Josiah Olusegun Ajiboye is Registrar and Chief Executive of the Teachers Registration Council of Nigeria (TRCN) – the regulatory body committed to the

professional development and registration of qualified and competent educators

across Nigeria. The TRCN seeks to assure excellence and professionalism among teachers at all levels of the nation’s education system. At the TRCN, Ajiboye introduced the Professional Qualifying Examination for Nigerian teachers in 2017. It is now compulsory for anyone who intends to teach in the country to pass this key examination and obtain a teacher’s license and certificate. This has led to marked improvements in teaching and learning in Nigeria.

Also in Nigeria, Hakeem Subair, is the Founder and CEO of 1 Million Teachers (1MT), which has trained over 60,000 educators across more than 20 countries, indirectly impacting approximately 4 million students. 

Meanwhile, in South Africa, Julian Hewitt, as the outgoing CEO of the Jakes Gerwel Fellowship (JGF), has worked to create high-impact teachers who will go on to tackle the biggest obstacles to education in South Africa. The organisation works across all provinces in South Africa, in urban and increasingly in rural settings with a focus on tackling geographical disparities and inequities. The Fellowship provides holistic support for those teachers to enter and flourish in schools, especially those serving under-resourced communities so that they can improve learning outcomes over time.

Skills for the future

Skills for the future

Skilling teachers is one side of the coin. The other is skilling the next generation, in particular, to step up to the great challenges of the future.

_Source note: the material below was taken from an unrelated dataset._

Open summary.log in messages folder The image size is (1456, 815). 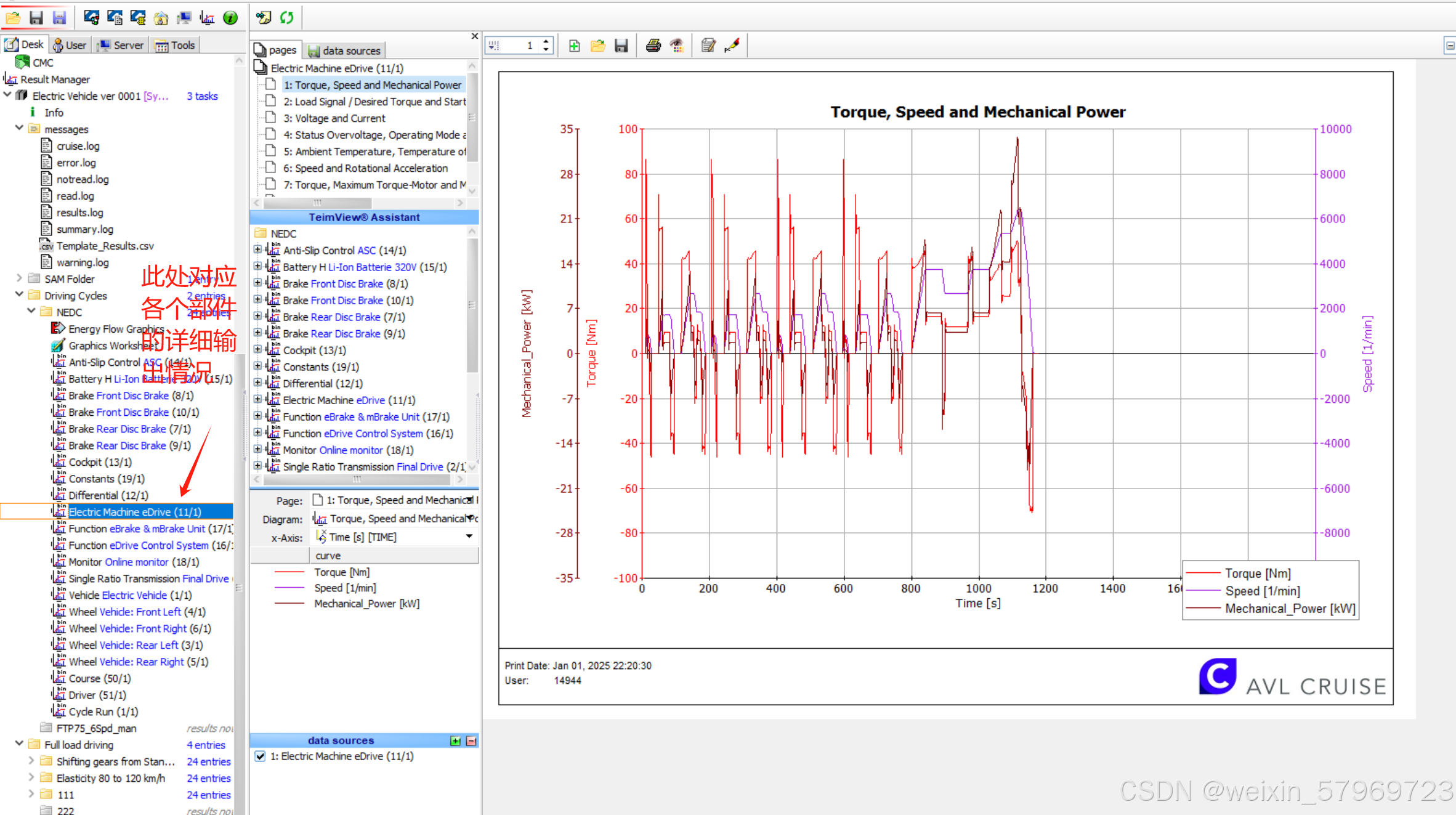[x=85, y=229]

This is something that Christopher Khaemba has dedicated himself to as a Kenyan educator and Co-Founder and Director of Nova Pioneer Schools, a pan-African school group with the mission of developing innovators and leaders who will shape the African Century. Khaemba recognises that youth leadership development is critically important to the continent’s future, and therefore to the world. Africa is increasingly the world’s largest source of talent and human capital. However, current and traditional education across the continent – even in relatively well-resourced schools – is highly rote and falls far short of the development of holistic leadership and creative capacities that Africa and the world needs.

Through all his work, Khaemba has helped 20,000 young Africans graduate with an excellent education that has provided them with the holistic character, academic, personal competence, and social capital development they need to shape society. His former students today represent a dynamic community of leadership in all sectors of Kenyan society and across the African diaspora. Notable students include James Mwangi, Kihara Maina, James Mworia, John Gachora, Humphrey Wattanga, Martin Mbaya, Edward Ndopu, William Kamkwamba, Linda Dounia, Eddy Oketch, Fatou Fall, and Oyindamilola Adefisayo.

Following in their footsteps

Poverty, gender discrimination, the lack of teachers, and skilling for the future are four of the greatest challenges African education faces today. But there are many more. And it is our hope that the work of these 10 inspirational individuals will encourage countless others to follow in their footsteps and help forge a better future.